Fay Godwin: ‘My interest in the land in my black and white work has consistently concerned human intervention — the history, tilling, and use of the land — I have never been interested in wilderness areas.’
Walking along a country road late at night, a road without street lights, your eyes adjust to the dark and you begin to notice the countryside’s primeval aspect. Silhouetted copses, bits of uncultivated land here and there. At the height of summer the plants and trees grow quickly, visibly, wantonly. Narrower paths are crowded by ferns, huge dock leaves, brambles. In the night the colour drains out of everything, and when the weather’s calm it’s quiet… Things appear in outline. You can hear the grass moving. If the mood is right you may start to think about how this environment would look if it were left uninhabited for a long time. Maybe you imagine an overgrown jungle teeming with greenery.

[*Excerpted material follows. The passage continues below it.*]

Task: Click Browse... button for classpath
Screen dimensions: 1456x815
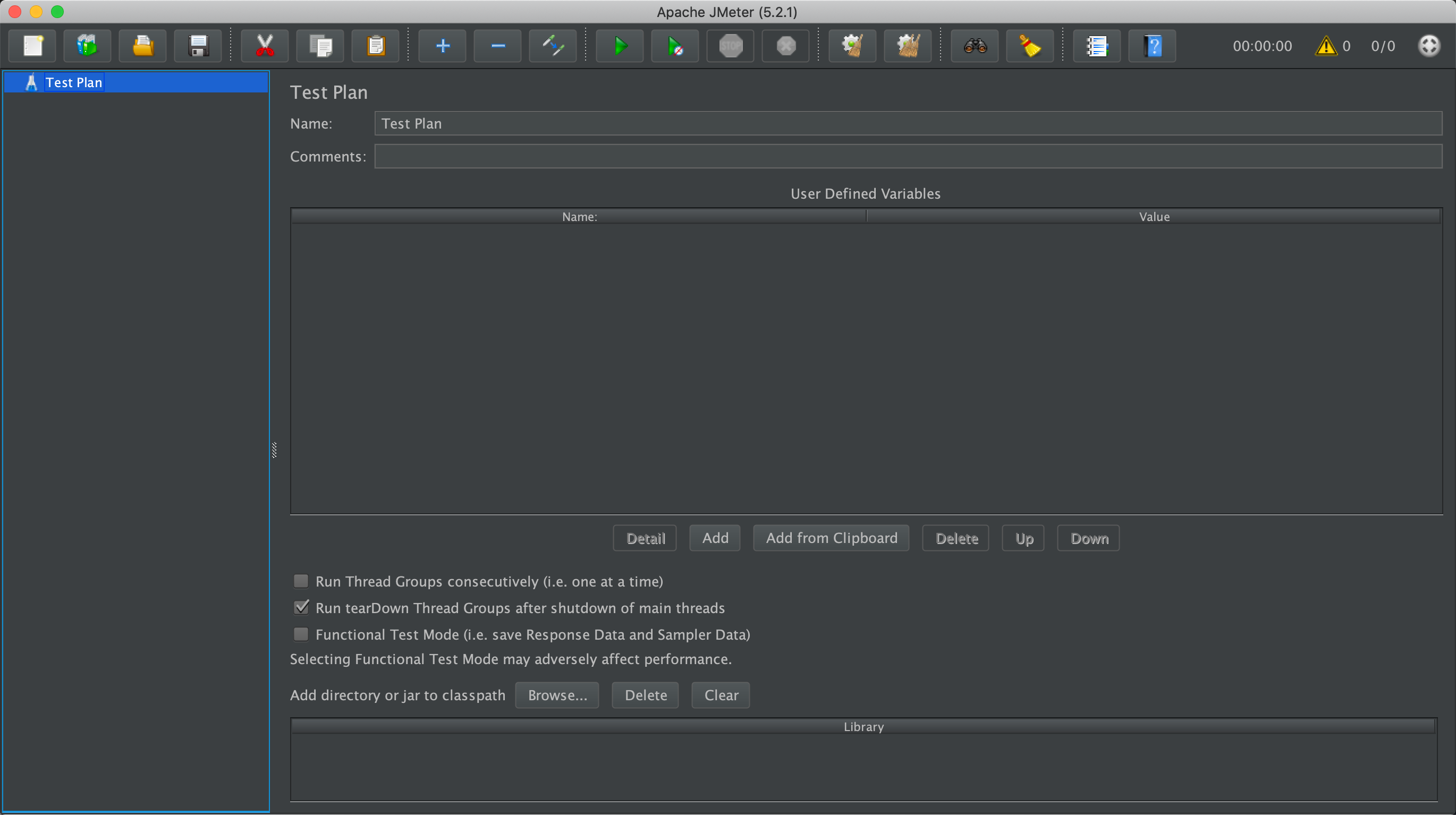Action: point(557,695)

Your mind’s eye swoops over and through the trees, sees green, blue, brown, hears the rustling and snapping of overgrown branches. Maybe you picked up this idea from the beginning of Heart of Darkness.
But you’re mistaken — you aren’t imagining it correctly at all. That disembodied panoramic perspective distorts everything — who knows where you learned it. The eeriness and silence of an overgrown country, the speechless and seething vegetation — this all demands something else: a terrestrial spectator, someone lost in the woods, despairing, almost driven mad by survival’s mute imperatives. Forget the aerial view, forget maps. Think of twilight in the boundless forest. There’s nothing beautiful about your surroundings. All you can see are tree trunks, grasses, insects, adders, fertile mud. After weeks of walking you emerge from the woods and find you’re at the coast. It’s freezing cold. There’s sand, saltwater, waves, and big white clouds. You stumble out of the trees and onto the beach. How would your lost self look after a month of wandering in the forest? Broken: sweating, shivering, hair matted, incapable of speech, incapable of keeping up an internal monologue. Maybe you’re surprised by the sight of the sea and you laugh. A reaction, then, but no reflection.
Leave it alone… try not to succumb to these fantasies lurking along country roads. Keep walking. Remember that the lives of plants and trees are weird and brutal. They don’t even flinch when you cut their limbs off. Could you bear to be oppressed by so many of them?